Wayne Lee

No. 17
- Position: Slotback

Personal information
- Born: October 20, 1959 (age 66) Toronto, Canada
- Listed height: 6 ft 1 in (1.85 m)
- Listed weight: 195 lb (88 kg)

Career information
- High school: Glengarry High School
- College: New Brunswick, Ottawa

Career history

Playing
- 1982: Ottawa Rough Riders
- 1983–1987: Hamilton Tiger-Cats

Coaching
- 1988–?: Hamilton Hurricanes

Awards and highlights
- Grey Cup champion (74th);

= Wayne Lee =

Canadian football player (born 1959)

Wayne Lee (born October 20, 1959) is a Canadian former professional football slotback who played five seasons for the Hamilton Tiger-Cats of the Canadian Football League (CFL). He was originally signed by the Ottawa Rough Riders as an undrafted free agent in 1982 but did not play.

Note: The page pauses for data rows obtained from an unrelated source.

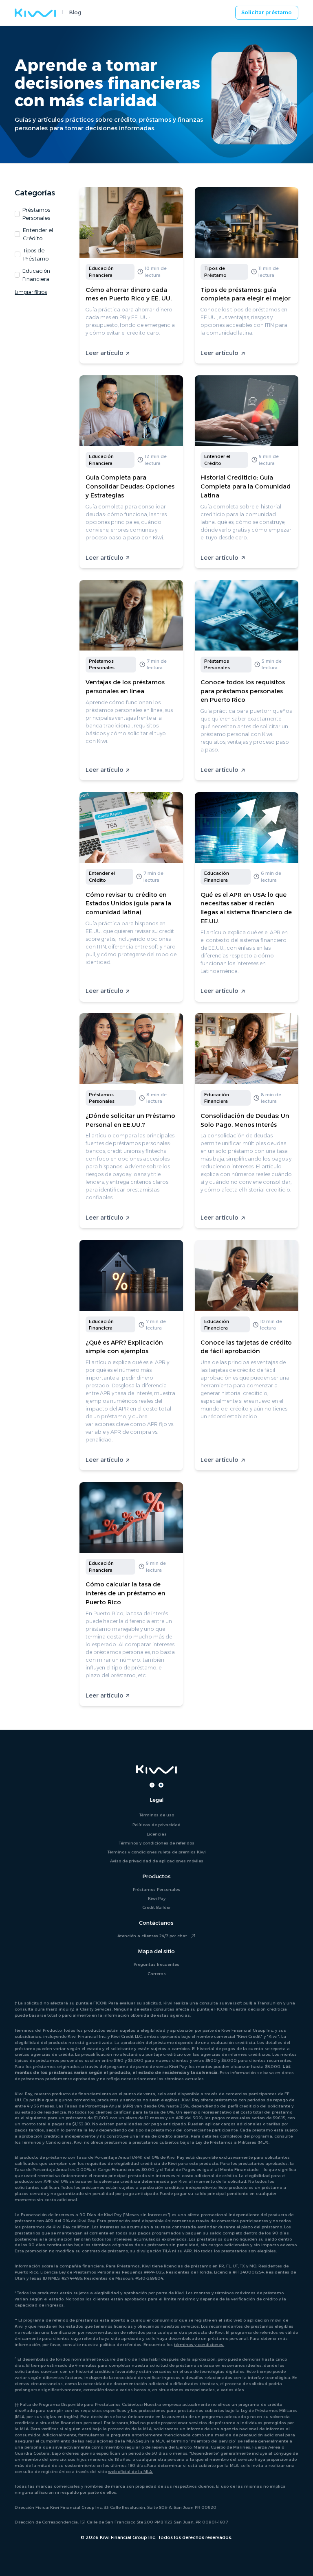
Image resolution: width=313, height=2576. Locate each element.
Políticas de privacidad (156, 1824)
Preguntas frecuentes (156, 1964)
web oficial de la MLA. (130, 2471)
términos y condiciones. (199, 2344)
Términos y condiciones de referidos (156, 1842)
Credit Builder (156, 1907)
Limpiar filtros (31, 292)
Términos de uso (156, 1814)
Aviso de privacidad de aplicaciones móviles (156, 1860)
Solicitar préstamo (266, 12)
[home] (35, 13)
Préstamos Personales (156, 1889)
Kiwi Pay (156, 1898)
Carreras (157, 1973)
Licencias (157, 1833)
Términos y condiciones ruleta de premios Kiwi (157, 1851)
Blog (75, 12)
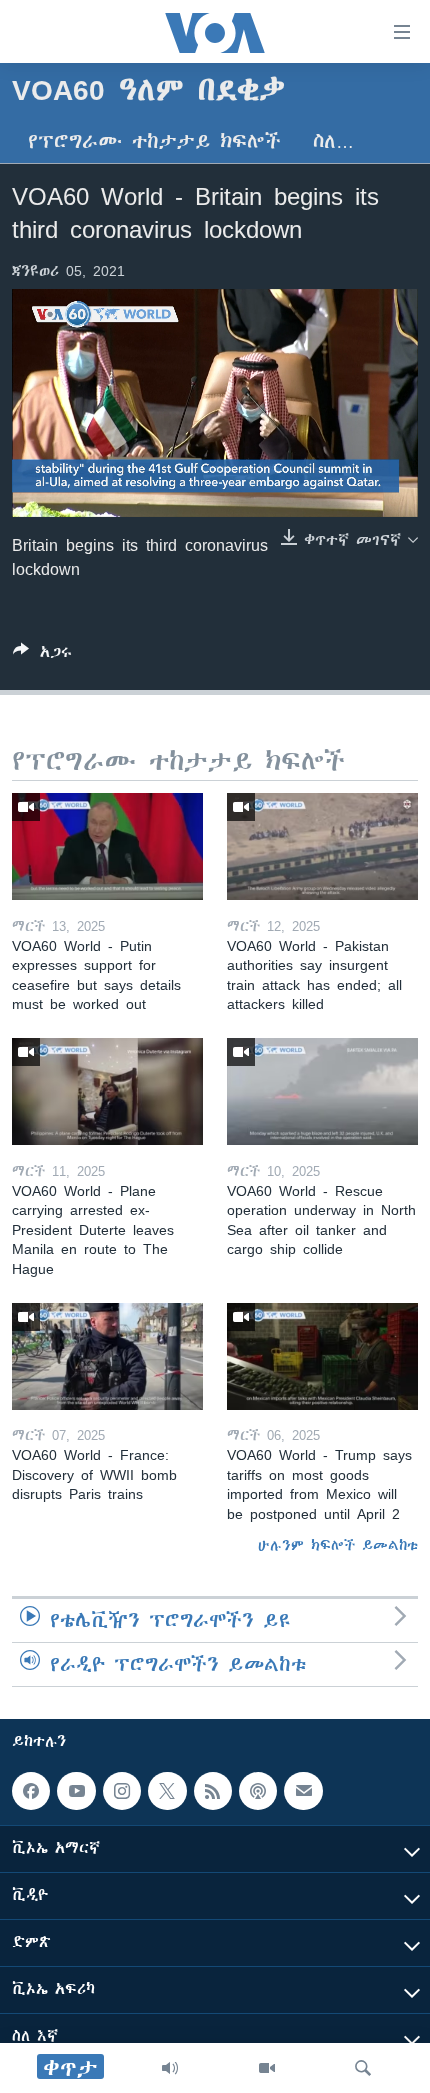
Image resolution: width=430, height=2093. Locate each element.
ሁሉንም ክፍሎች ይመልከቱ (338, 1545)
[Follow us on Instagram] (122, 1791)
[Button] (42, 655)
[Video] (267, 2068)
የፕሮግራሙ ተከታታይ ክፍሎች (154, 141)
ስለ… (333, 141)
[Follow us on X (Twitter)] (167, 1791)
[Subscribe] (303, 1791)
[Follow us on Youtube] (76, 1791)
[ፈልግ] (363, 2068)
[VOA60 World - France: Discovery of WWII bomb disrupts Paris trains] (107, 1356)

==Early life and education==
Lee was born on October 20, 1959, in Toronto. He went to Pleasant Corners Public School for a year, Vancleek Hill Collegiate Institute for a few years, and Glengarry High School before going to college. He went to two colleges, University of New Brunswick and University of Ottawa. He spent 1979 to 1980 with New Brunswick, and 1981 to 1982 with Ottawa, playing for their football team, the Ottawa Gee-Gees.

==Professional career==
Lee was originally signed as an undrafted free agent by the Ottawa Rough Riders in 1982, but did not play. In 1983, he signed with the Hamilton Tiger-Cats. He would play five seasons with them, mainly as a backup wide receiver and punt returner. In his first season with the team, 1983, he made 14 appearances but only made one catch. He played in 16 games the next year and had 7 catches for 95 yards. His long catch was 19 yards. He played in 16 games again in 1985, and was given the role of returner. Offensively he had 24 catches for 245 yards, and on special teams he had 10 punt returns for 117 yards. He also had 4 kick returns for 81 yards. In 1986, he became a starting receiver, playing in all 18 games, and had 46 catches for 564 yards. He also had his only two touchdowns in this season. He also had 40 punt returns for 351 yards and 4 kick returns for 63 yards. His longest punt return was 76 yards. The Tiger-Cats won the 74th Grey Cup this season. In his final season he was injured and only played in 9 games. He returned to the backup position, with only 6 catches for 74 yards. He kept his role of punt returner with 34 returns for 172 yards. He finished his career with 84 catches for 990 yards and 2 touchdowns. He played in a total of 73 games in his career.

==Later life==
Shortly after his professional career, he was coach of the Canadian Junior Football League (CJFL) team the Hamilton Hurricanes. He led them to an undefeated season in 1990. He later taught gym class at Vankleek Hill Collegiate Institute.